这界线划清得太彻底,让他隐约有了一种直觉——如果他们谈及的内容就此止步不前,如果他不再说点别的什么,可能就不会再有机会了。
他眉头一松,若无其事地装作没听到她刚才的话,“你前面问了那么多问题,是想让我先回答哪一个?”
闻言,谈听瑟依旧直视着他的眼睛,微微咬紧的牙关和用力握住的手指一起松开。
“你真的觉得,我是在找你要问题的答案,或者说我还在意这些答案?”
“那是因为你已经用自己的臆测代替了我的回答,还对此深信不疑。”
“臆测?”她冷笑。
“既然我没有真的做出选择,你怎么能断定我会选择什么?”陆闻别缓缓道,“那些话是我口不择言,我也承认,从过去脱身是我道歉的理由之一,但不是唯一。”

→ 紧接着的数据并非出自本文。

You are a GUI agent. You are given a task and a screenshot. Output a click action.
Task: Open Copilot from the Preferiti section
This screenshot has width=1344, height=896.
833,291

他冷静到近乎冷血残忍地剖析自己,哪怕有些话现在说出来对于百害无一利,却依旧选择将条理摆在她面前,妄图用最后这点可笑的理智来证明什么。
安静开始蔓延,最终沉默又被他打破。
陆闻别低声道:“不仅仅是因为愧疚。”
以为她死了的那段日子里,愧疚越来越沉,催生出了不甘,原本三分的心动也被磨成了七八分。
等她“死而复生”,发酵的感情就随之变得鲜活。
谈听瑟一怔,僵硬地控制住表情,才没蹙眉后退一步。
对视之中,她隐约预感到了什么。
“我那晚的确喝醉了,”陆闻别喉结微微滚动,决定开口的一瞬,脑子里紧绷的那根弦蓦然松开,“但我没有醉到看不清面前的人是谁。”
“你现在说这些,是想干什么。”
刚才彼此咄咄逼人时谈听瑟没有移开眼,现在却冷漠地错开目光,不为所动地开口。
“两年半前你年纪小,做事冲动情有可原,但我年长你十岁,理应更理智,却犯了跟你一样的错。”他垂在身侧的手指缓缓伸直,缓解过度用力的僵硬,“你觉得谁更可恨?”
这就是他自始至终的想法。
话音刚落,谈听瑟蓦地转头盯着他,一副根本不在意他刚才说了什么的模样,冷声质问:“我问的是你现在说这些,到底想干什么。”
“只是想告诉你。”这话出口时,陆闻别只觉得自己虚伪。
谈听瑟嗤笑,不断腾起的怒意终于炸开。
她也说不清自己为什么这么生气。或许是因为事情已经过去太久,久到她已经说服自己不再去在意的时候,却收到了这些迟来的歉意与“反省”,让过去深陷痛苦的她成了个笑话。
“现在你说这些,那过去的我到底算什么呢?”
“如果你认为你自己更可恨,为什么当初不谴责你自己?或许你习惯了自己稳操胜券,就喜欢看别人一副天塌了的样子?你真的是在自责?对我恶语相向,好像一切错都在我,这就是你自责的方式?”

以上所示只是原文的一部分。